Efficient Attention Mechanisms

Various approaches reduce the quadratic complexity of attention.

PYTHON
class LinearAttention(nn.Module):
    def __init__(self, dim, num_heads, kernel="elu"):
        super().__init__()
        self.num_heads = num_heads
        self.head_dim = dim // num_heads

        self.qkv = nn.Linear(dim, dim * 3)
        self.proj = nn.Linear(dim, dim)
        self.kernel = kernel

    def feature_map(self, x):
        if self.kernel == "elu":
            return F.elu(x) + 1
        return F.softmax(x, dim=-1)

    def forward(self, x):
        B, N, C = x.shape
        qkv = self.qkv(x).reshape(B, N, 3, self.num_heads, self.head_dim)
        q, k, v = qkv.permute(2, 0, 3, 1, 4).unbind(0)

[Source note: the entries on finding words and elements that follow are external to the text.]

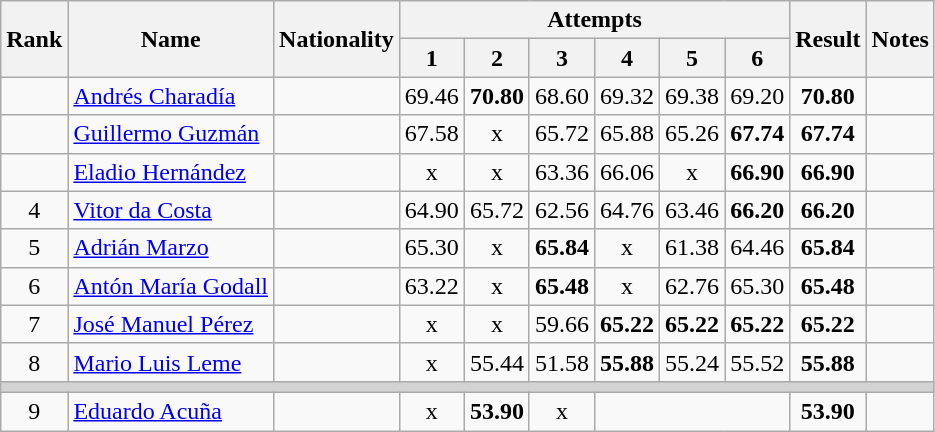
62.76 (692, 286)
51.58 (562, 362)
64.90 (432, 210)
69.38 (692, 96)
62.56 (562, 210)
67.58 (432, 134)
69.46 (432, 96)
1 (432, 58)
Antón María Godall (171, 286)
55.44 (496, 362)
69.32 (626, 96)
65.26 (692, 134)
61.38 (692, 248)
63.46 (692, 210)
Andrés Charadía (171, 96)
64.76 (626, 210)
2 (496, 58)
66.06 (626, 172)
8 (34, 362)
7 (34, 324)
55.24 (692, 362)
59.66 (562, 324)
Eladio Hernández (171, 172)
Guillermo Guzmán (171, 134)
Notes (900, 39)
Result (828, 39)
9 (34, 411)
63.22 (432, 286)
3 (562, 58)
63.36 (562, 172)
Nationality (337, 39)
Name (171, 39)
José Manuel Pérez (171, 324)
Eduardo Acuña (171, 411)
Rank (34, 39)
65.88 (626, 134)
Attempts (594, 20)
68.60 (562, 96)
Adrián Marzo (171, 248)
Mario Luis Leme (171, 362)
Vitor da Costa (171, 210)
55.52 (758, 362)
64.46 (758, 248)
69.20 (758, 96)
Pinpoint the cell where the given text exists, returning its (X, Y) midpoint coordinate. 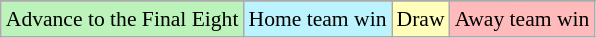
Advance to the Final Eight (122, 19)
Away team win (522, 19)
Draw (421, 19)
Home team win (317, 19)
Return the [X, Y] coordinate for the center point of the cell that contains the specified text.  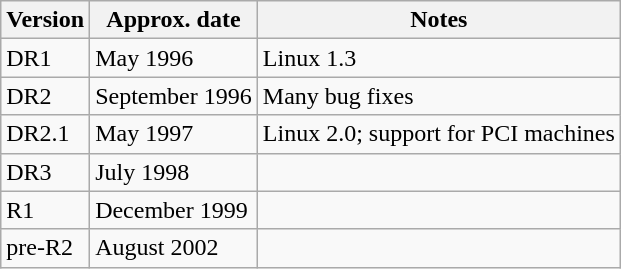
Linux 2.0; support for PCI machines [438, 134]
Linux 1.3 [438, 58]
December 1999 [174, 210]
Version [46, 20]
August 2002 [174, 248]
May 1997 [174, 134]
July 1998 [174, 172]
DR3 [46, 172]
pre-R2 [46, 248]
Notes [438, 20]
Approx. date [174, 20]
R1 [46, 210]
September 1996 [174, 96]
Many bug fixes [438, 96]
DR2 [46, 96]
DR2.1 [46, 134]
DR1 [46, 58]
May 1996 [174, 58]
For the text-containing cell, return its midpoint in [X, Y] coordinate format. 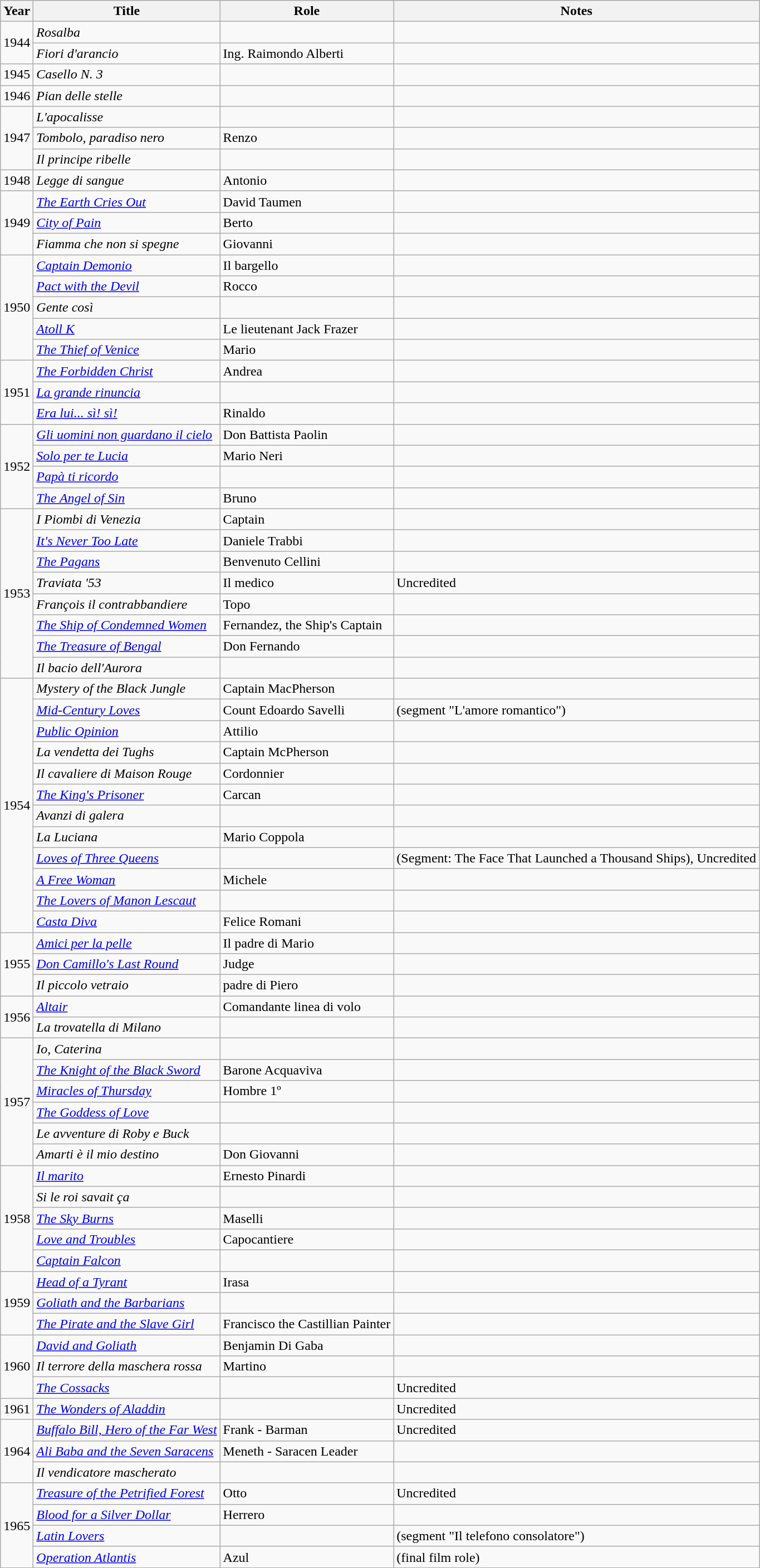
Don Fernando [307, 647]
Fiamma che non si spegne [127, 244]
Andrea [307, 371]
Love and Troubles [127, 1240]
Mario Coppola [307, 837]
Goliath and the Barbarians [127, 1304]
Giovanni [307, 244]
The Earth Cries Out [127, 202]
Carcan [307, 795]
Berto [307, 223]
Il terrore della maschera rossa [127, 1367]
(Segment: The Face That Launched a Thousand Ships), Uncredited [577, 859]
Notes [577, 11]
Ali Baba and the Seven Saracens [127, 1452]
Public Opinion [127, 732]
Daniele Trabbi [307, 541]
Il vendicatore mascherato [127, 1473]
Felice Romani [307, 922]
1946 [17, 96]
Francisco the Castillian Painter [307, 1325]
La Luciana [127, 837]
Latin Lovers [127, 1537]
Mystery of the Black Jungle [127, 689]
A Free Woman [127, 880]
The Treasure of Bengal [127, 647]
Benvenuto Cellini [307, 562]
Comandante linea di volo [307, 1007]
Legge di sangue [127, 180]
1944 [17, 43]
Atoll K [127, 329]
Il principe ribelle [127, 159]
Casello N. 3 [127, 75]
1952 [17, 467]
Head of a Tyrant [127, 1282]
1959 [17, 1303]
Maselli [307, 1219]
Gente così [127, 308]
Papà ti ricordo [127, 477]
La grande rinuncia [127, 393]
The Sky Burns [127, 1219]
Judge [307, 965]
Barone Acquaviva [307, 1071]
Cordonnier [307, 774]
Era lui... sì! sì! [127, 414]
David Taumen [307, 202]
Don Battista Paolin [307, 435]
Amici per la pelle [127, 944]
Ing. Raimondo Alberti [307, 53]
Il cavaliere di Maison Rouge [127, 774]
Loves of Three Queens [127, 859]
Azul [307, 1558]
Role [307, 11]
1953 [17, 594]
Miracles of Thursday [127, 1092]
Solo per te Lucia [127, 456]
Si le roi savait ça [127, 1198]
Pian delle stelle [127, 96]
Otto [307, 1494]
The Thief of Venice [127, 350]
It's Never Too Late [127, 541]
1954 [17, 806]
The Pirate and the Slave Girl [127, 1325]
(segment "L'amore romantico") [577, 710]
Year [17, 11]
Rosalba [127, 32]
Pact with the Devil [127, 287]
Traviata '53 [127, 583]
Fernandez, the Ship's Captain [307, 626]
Michele [307, 880]
Buffalo Bill, Hero of the Far West [127, 1431]
1960 [17, 1367]
1950 [17, 308]
Amarti è il mio destino [127, 1155]
Operation Atlantis [127, 1558]
Treasure of the Petrified Forest [127, 1494]
The Pagans [127, 562]
Il padre di Mario [307, 944]
1958 [17, 1219]
Herrero [307, 1516]
Le avventure di Roby e Buck [127, 1134]
Hombre 1º [307, 1092]
1949 [17, 223]
1955 [17, 965]
The Forbidden Christ [127, 371]
1945 [17, 75]
Capocantiere [307, 1240]
Captain Falcon [127, 1261]
Mid-Century Loves [127, 710]
Frank - Barman [307, 1431]
Tombolo, paradiso nero [127, 138]
1961 [17, 1410]
1951 [17, 393]
I Piombi di Venezia [127, 519]
1957 [17, 1102]
Il medico [307, 583]
1947 [17, 138]
Il bacio dell'Aurora [127, 668]
Rocco [307, 287]
L'apocalisse [127, 117]
Il piccolo vetraio [127, 986]
The Knight of the Black Sword [127, 1071]
1948 [17, 180]
Title [127, 11]
Io, Caterina [127, 1050]
1964 [17, 1452]
The Goddess of Love [127, 1113]
Le lieutenant Jack Frazer [307, 329]
Irasa [307, 1282]
Rinaldo [307, 414]
Casta Diva [127, 922]
The Angel of Sin [127, 498]
Don Giovanni [307, 1155]
City of Pain [127, 223]
Topo [307, 604]
La trovatella di Milano [127, 1028]
The Wonders of Aladdin [127, 1410]
Renzo [307, 138]
Mario Neri [307, 456]
Captain [307, 519]
Fiori d'arancio [127, 53]
The Ship of Condemned Women [127, 626]
Il bargello [307, 266]
Antonio [307, 180]
Il marito [127, 1176]
Avanzi di galera [127, 816]
1956 [17, 1018]
padre di Piero [307, 986]
Don Camillo's Last Round [127, 965]
Mario [307, 350]
(final film role) [577, 1558]
The Lovers of Manon Lescaut [127, 901]
Altair [127, 1007]
Gli uomini non guardano il cielo [127, 435]
The Cossacks [127, 1389]
Benjamin Di Gaba [307, 1346]
Ernesto Pinardi [307, 1176]
François il contrabbandiere [127, 604]
The King's Prisoner [127, 795]
Count Edoardo Savelli [307, 710]
Martino [307, 1367]
Attilio [307, 732]
1965 [17, 1526]
(segment "Il telefono consolatore") [577, 1537]
Captain Demonio [127, 266]
Captain McPherson [307, 753]
La vendetta dei Tughs [127, 753]
David and Goliath [127, 1346]
Bruno [307, 498]
Captain MacPherson [307, 689]
Blood for a Silver Dollar [127, 1516]
Meneth - Saracen Leader [307, 1452]
Detect which cell encompasses the target text, then output its (x, y) center coordinate. 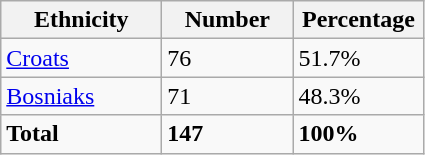
147 (228, 134)
51.7% (358, 58)
71 (228, 96)
Percentage (358, 20)
Ethnicity (82, 20)
48.3% (358, 96)
100% (358, 134)
Bosniaks (82, 96)
76 (228, 58)
Number (228, 20)
Croats (82, 58)
Total (82, 134)
Return [x, y] of the center of cell containing provided text 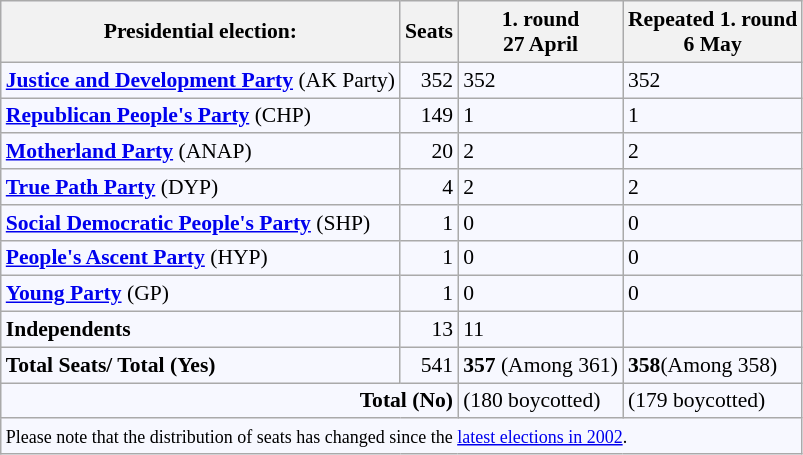
13 [429, 330]
1. round 27 April [540, 32]
358(Among 358) [712, 365]
Republican People's Party (CHP) [200, 116]
Social Democratic People's Party (SHP) [200, 223]
Seats [429, 32]
People's Ascent Party (HYP) [200, 258]
(179 boycotted) [712, 401]
Independents [200, 330]
20 [429, 152]
Motherland Party (ANAP) [200, 152]
357 (Among 361) [540, 365]
Please note that the distribution of seats has changed since the latest elections in 2002. [402, 437]
Total Seats/ Total (Yes) [200, 365]
541 [429, 365]
149 [429, 116]
Young Party (GP) [200, 294]
True Path Party (DYP) [200, 187]
Repeated 1. round 6 May [712, 32]
4 [429, 187]
Justice and Development Party (AK Party) [200, 80]
Total (No) [230, 401]
(180 boycotted) [540, 401]
11 [540, 330]
Presidential election: [200, 32]
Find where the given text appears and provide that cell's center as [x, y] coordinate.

        q = self.feature_map(q)
        k = self.feature_map(k)

        kv = torch.einsum("bhnd,bhnv->bhdv", k, v)
        qkv = torch.einsum("bhnd,bhdv->bhnv", q, kv)

        z = torch.einsum("bhnd,bhd->bhn", q, k.sum(dim=2))
        out = qkv / (z.unsqueeze(-1) + 1e-6)

        return self.proj(out.transpose(1, 2).reshape(B, N, C))


class PoolingAttention(nn.Module):
    def __init__(self, dim, num_heads, pool_size=7):
        super().__init__()
        self.num_heads = num_heads
        self.head_dim = dim // num_heads
        self.pool_size = pool_size

        self.q_proj = nn.Linear(dim, dim)
        self.kv_proj = nn.Linear(dim, dim * 2)
        self.out_proj = nn.Linear(dim, dim)

        self.pool = nn.AdaptiveAvgPool2d(pool_size)

    def forward(self, x, H, W):
        B, N, C = x.shape
        q = self.q_proj(x).reshape(B, N, self.num_heads, self.head_dim).transpose(1, 2)

        x_2d = x.transpose(1, 2).reshape(B, C, H, W)
        x_pooled = self.pool(x_2d).flatten(2).transpose(1, 2)

        kv = self.kv_proj(x_pooled).reshape(B, -1, 2, self.num_heads, self.head_dim)
        k, v = kv.permute(2, 0, 3, 1, 4).unbind(0)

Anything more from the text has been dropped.